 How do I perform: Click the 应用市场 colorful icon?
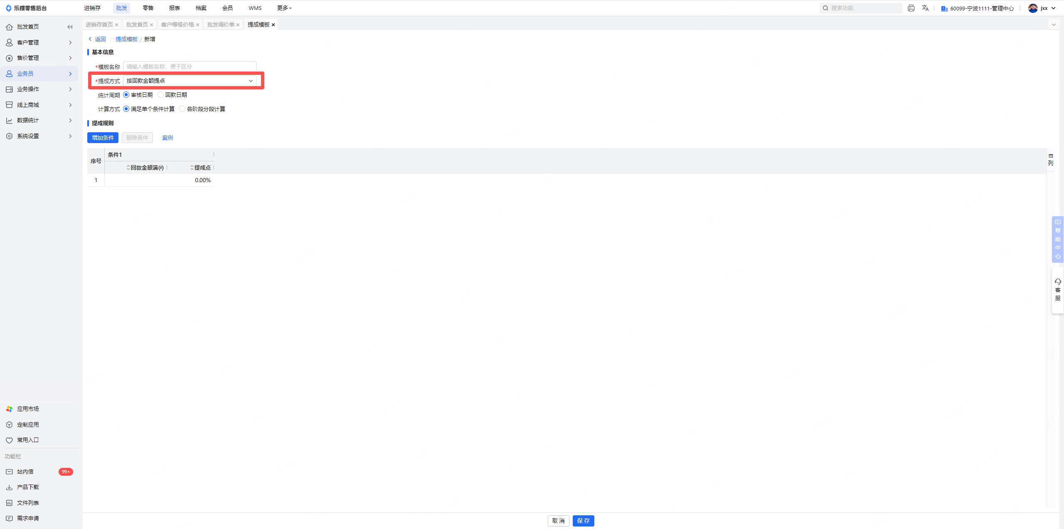(x=9, y=409)
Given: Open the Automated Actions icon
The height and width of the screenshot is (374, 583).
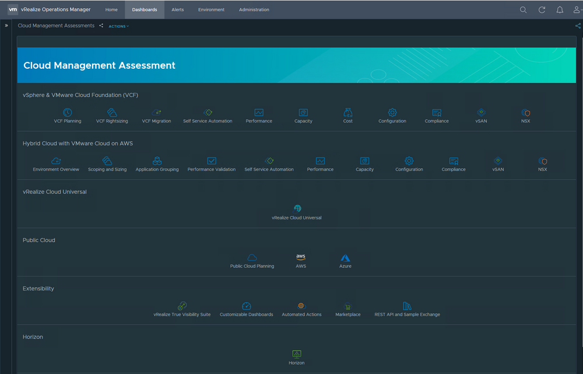Looking at the screenshot, I should [301, 306].
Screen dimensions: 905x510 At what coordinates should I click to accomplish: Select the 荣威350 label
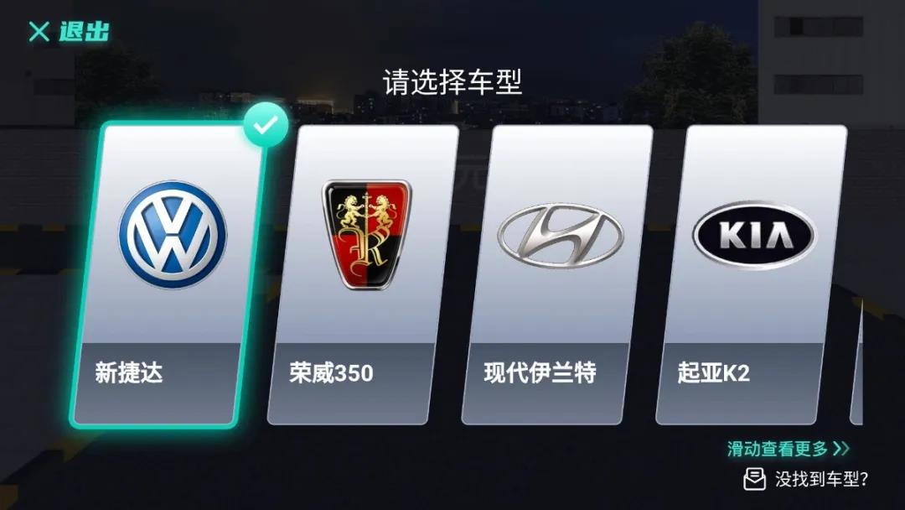(331, 372)
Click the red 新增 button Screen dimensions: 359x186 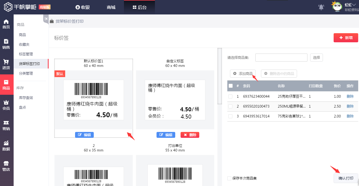click(x=346, y=37)
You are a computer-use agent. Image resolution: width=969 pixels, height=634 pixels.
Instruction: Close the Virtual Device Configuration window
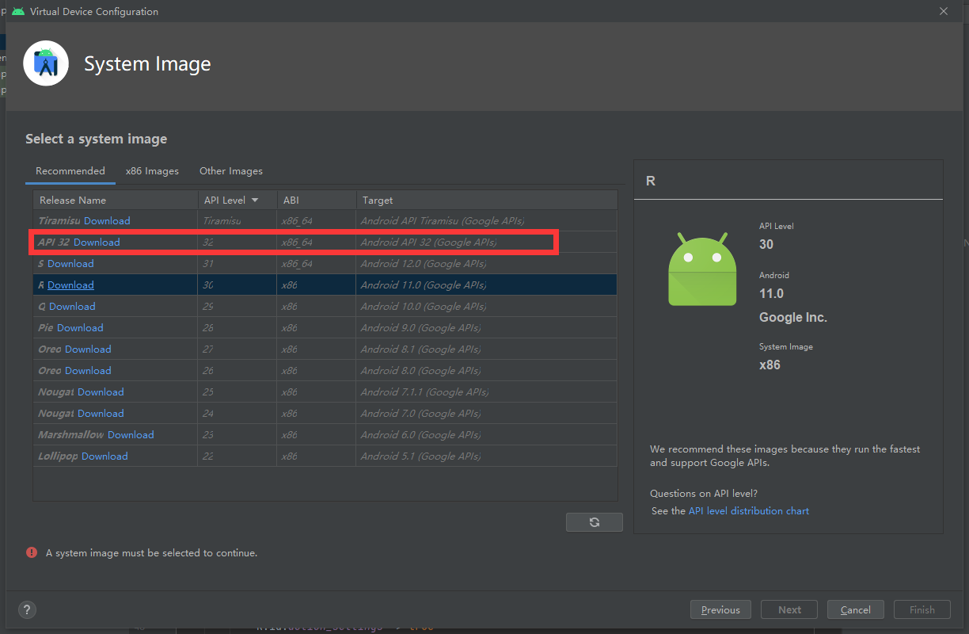pos(943,11)
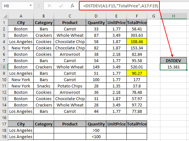
Task: Click the Enter checkmark icon in formula bar
Action: (61, 6)
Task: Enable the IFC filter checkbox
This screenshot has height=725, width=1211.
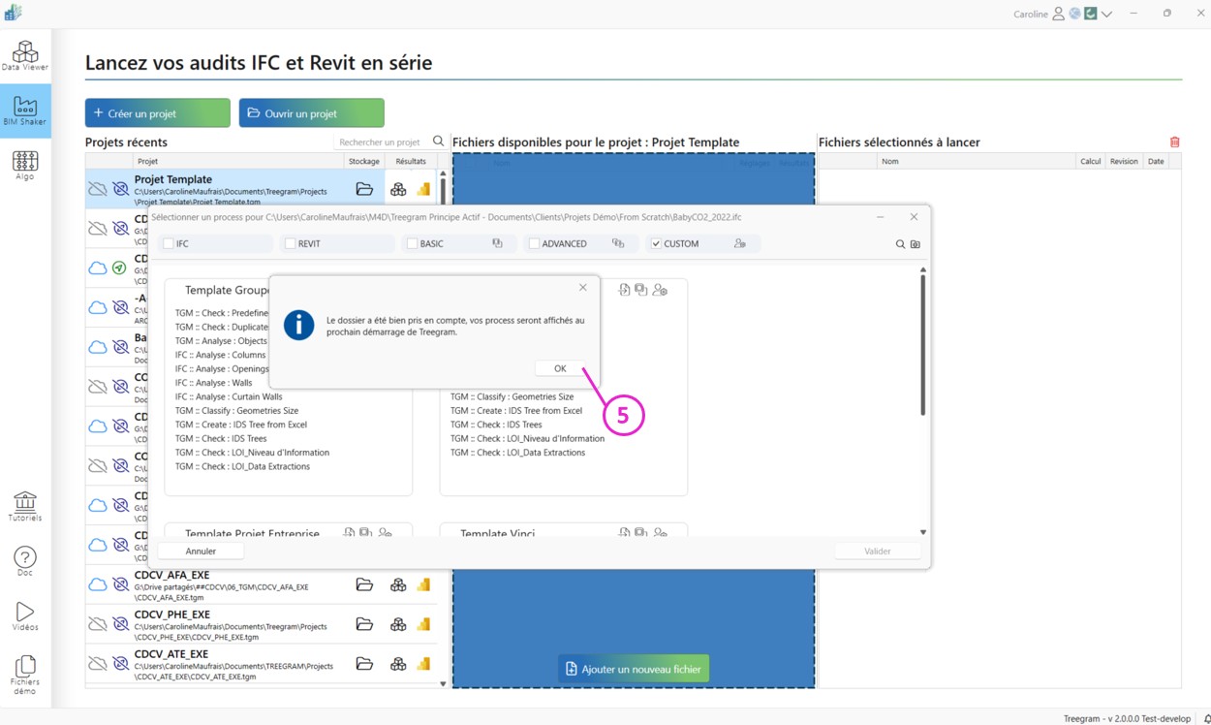Action: point(169,244)
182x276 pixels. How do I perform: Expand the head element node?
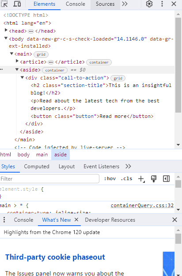pyautogui.click(x=6, y=30)
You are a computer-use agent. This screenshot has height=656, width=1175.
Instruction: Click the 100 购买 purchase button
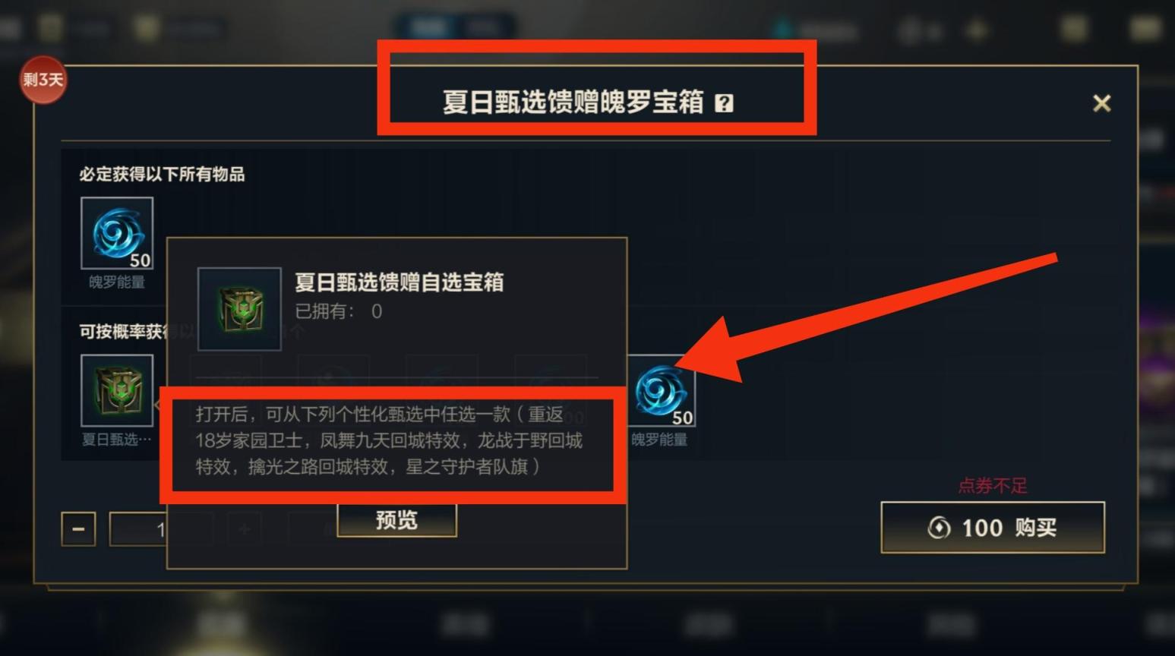click(x=993, y=528)
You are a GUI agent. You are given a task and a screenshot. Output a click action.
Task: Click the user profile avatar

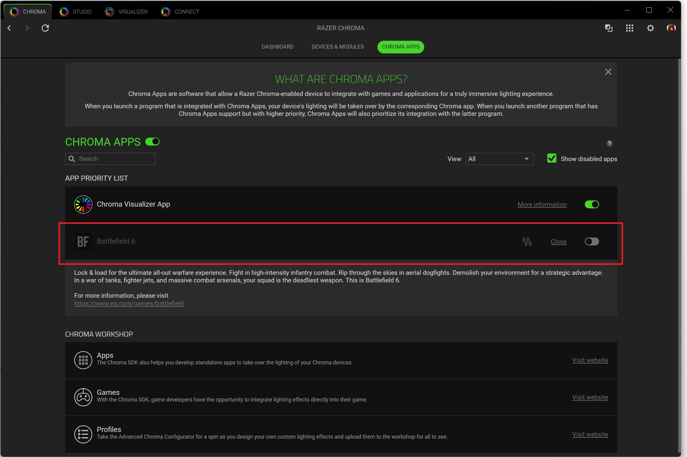pos(671,28)
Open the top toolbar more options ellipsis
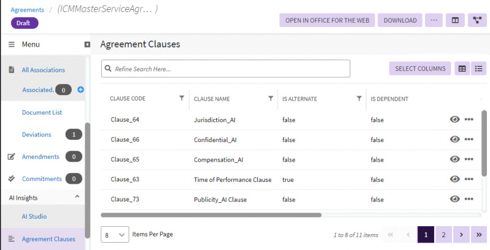 click(434, 20)
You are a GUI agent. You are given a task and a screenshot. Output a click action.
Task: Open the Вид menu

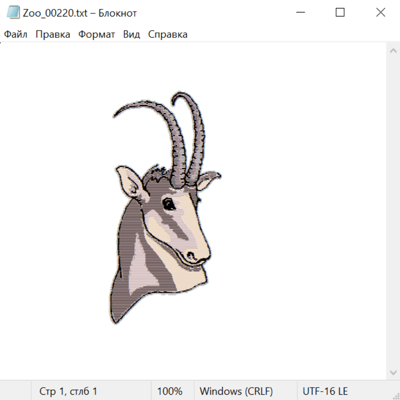tap(132, 35)
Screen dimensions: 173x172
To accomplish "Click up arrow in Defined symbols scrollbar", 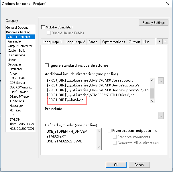I will [99, 131].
__________________________________________________
WHAT THIS TASK INVOLVES >> Express the part of the data above that opens with the line containing "You are a computer-use agent. Image" and closes with the line containing "Action: (61, 6)", both included, as a JSON list of strings with one string per line and blank lines omitted. Leave the pictures out.

RIGHT ANSWER >>
[
  "You are a computer-use agent. Image resolution: width=969 pixels, height=634 pixels.",
  "Instruction: Close the Virtual Device Configuration window",
  "pos(943,11)",
  "Task: Click the Enter checkmark icon in formula bar",
  "Action: (61, 6)"
]